(PROBLEM)
Copy the entries character for character.

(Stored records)
------

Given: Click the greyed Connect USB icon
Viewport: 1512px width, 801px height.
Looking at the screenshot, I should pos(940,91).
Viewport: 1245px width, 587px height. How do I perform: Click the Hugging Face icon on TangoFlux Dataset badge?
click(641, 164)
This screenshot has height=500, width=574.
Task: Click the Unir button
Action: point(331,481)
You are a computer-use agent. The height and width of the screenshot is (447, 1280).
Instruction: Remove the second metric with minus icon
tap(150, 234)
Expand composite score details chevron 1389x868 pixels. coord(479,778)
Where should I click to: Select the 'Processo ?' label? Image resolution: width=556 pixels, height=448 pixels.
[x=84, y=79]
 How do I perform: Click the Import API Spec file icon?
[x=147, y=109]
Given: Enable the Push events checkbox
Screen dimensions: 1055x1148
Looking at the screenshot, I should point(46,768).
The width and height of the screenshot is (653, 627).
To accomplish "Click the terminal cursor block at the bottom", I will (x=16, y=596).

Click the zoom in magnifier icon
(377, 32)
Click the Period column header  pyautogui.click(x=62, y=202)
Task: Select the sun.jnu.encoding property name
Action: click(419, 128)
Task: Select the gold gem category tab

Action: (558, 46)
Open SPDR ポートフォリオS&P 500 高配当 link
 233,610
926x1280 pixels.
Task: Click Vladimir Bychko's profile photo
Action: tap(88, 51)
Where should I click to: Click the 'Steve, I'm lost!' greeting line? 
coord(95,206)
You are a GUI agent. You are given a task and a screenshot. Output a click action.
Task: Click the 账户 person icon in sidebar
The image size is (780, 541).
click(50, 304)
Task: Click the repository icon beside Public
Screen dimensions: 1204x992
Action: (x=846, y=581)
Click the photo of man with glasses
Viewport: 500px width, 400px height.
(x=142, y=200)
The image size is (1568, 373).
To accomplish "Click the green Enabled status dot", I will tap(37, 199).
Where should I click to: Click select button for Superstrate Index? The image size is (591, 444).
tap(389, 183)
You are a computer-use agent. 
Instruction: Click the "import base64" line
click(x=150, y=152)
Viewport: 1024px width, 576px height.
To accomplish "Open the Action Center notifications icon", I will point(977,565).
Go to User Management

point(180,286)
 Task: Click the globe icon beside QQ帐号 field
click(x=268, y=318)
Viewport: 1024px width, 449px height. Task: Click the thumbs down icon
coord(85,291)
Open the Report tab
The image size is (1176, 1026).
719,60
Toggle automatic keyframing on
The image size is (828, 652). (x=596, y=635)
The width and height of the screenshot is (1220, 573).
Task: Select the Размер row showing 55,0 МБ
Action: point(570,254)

------

(TASK ANSWER)
Given: Click the greyed Connect USB icon
Viewport: 1512px width, 801px height.
Looking at the screenshot, I should pos(940,91).
Viewport: 1245px width, 587px height. How do I perform: Click the Hugging Face icon on TangoFlux Dataset badge?
click(641, 164)
This screenshot has height=500, width=574.
Task: Click the Unir button
Action: point(331,481)
You are a computer-use agent. The height and width of the screenshot is (447, 1280).
Instruction: Remove the second metric with minus icon
tap(150, 234)
Expand composite score details chevron 1389x868 pixels. coord(479,778)
Where should I click to: Select the 'Processo ?' label? Image resolution: width=556 pixels, height=448 pixels.
[x=84, y=79]
 How do I perform: Click the Import API Spec file icon?
[x=147, y=109]
Given: Enable the Push events checkbox
Screen dimensions: 1055x1148
Looking at the screenshot, I should point(46,768).
The width and height of the screenshot is (653, 627).
To accomplish "Click the terminal cursor block at the bottom", I will (x=16, y=596).

Click the zoom in magnifier icon
(377, 32)
Click the Period column header  pyautogui.click(x=62, y=202)
Task: Select the sun.jnu.encoding property name
Action: click(419, 128)
Task: Select the gold gem category tab

Action: (558, 46)
Open SPDR ポートフォリオS&P 500 高配当 link
 233,610
926x1280 pixels.
Task: Click Vladimir Bychko's profile photo
Action: tap(88, 51)
Where should I click to: Click the 'Steve, I'm lost!' greeting line? 
coord(95,206)
You are a GUI agent. You are given a task and a screenshot. Output a click action.
Task: Click the 账户 person icon in sidebar
The image size is (780, 541).
click(50, 304)
Task: Click the repository icon beside Public
Screen dimensions: 1204x992
Action: (x=846, y=581)
Click the photo of man with glasses
Viewport: 500px width, 400px height.
(x=142, y=200)
The image size is (1568, 373).
To accomplish "Click the green Enabled status dot", I will tap(37, 199).
Where should I click to: Click select button for Superstrate Index? The image size is (591, 444).
tap(389, 183)
You are a computer-use agent. 
Instruction: Click the "import base64" line
click(x=150, y=152)
Viewport: 1024px width, 576px height.
To accomplish "Open the Action Center notifications icon", I will point(977,565).
Go to User Management

point(180,286)
 Task: Click the globe icon beside QQ帐号 field
click(x=268, y=318)
Viewport: 1024px width, 449px height. Task: Click the thumbs down icon
coord(85,291)
Open the Report tab
The image size is (1176, 1026).
719,60
Toggle automatic keyframing on
The image size is (828, 652). (x=596, y=635)
The width and height of the screenshot is (1220, 573).
Task: Select the Размер row showing 55,0 МБ
Action: point(570,254)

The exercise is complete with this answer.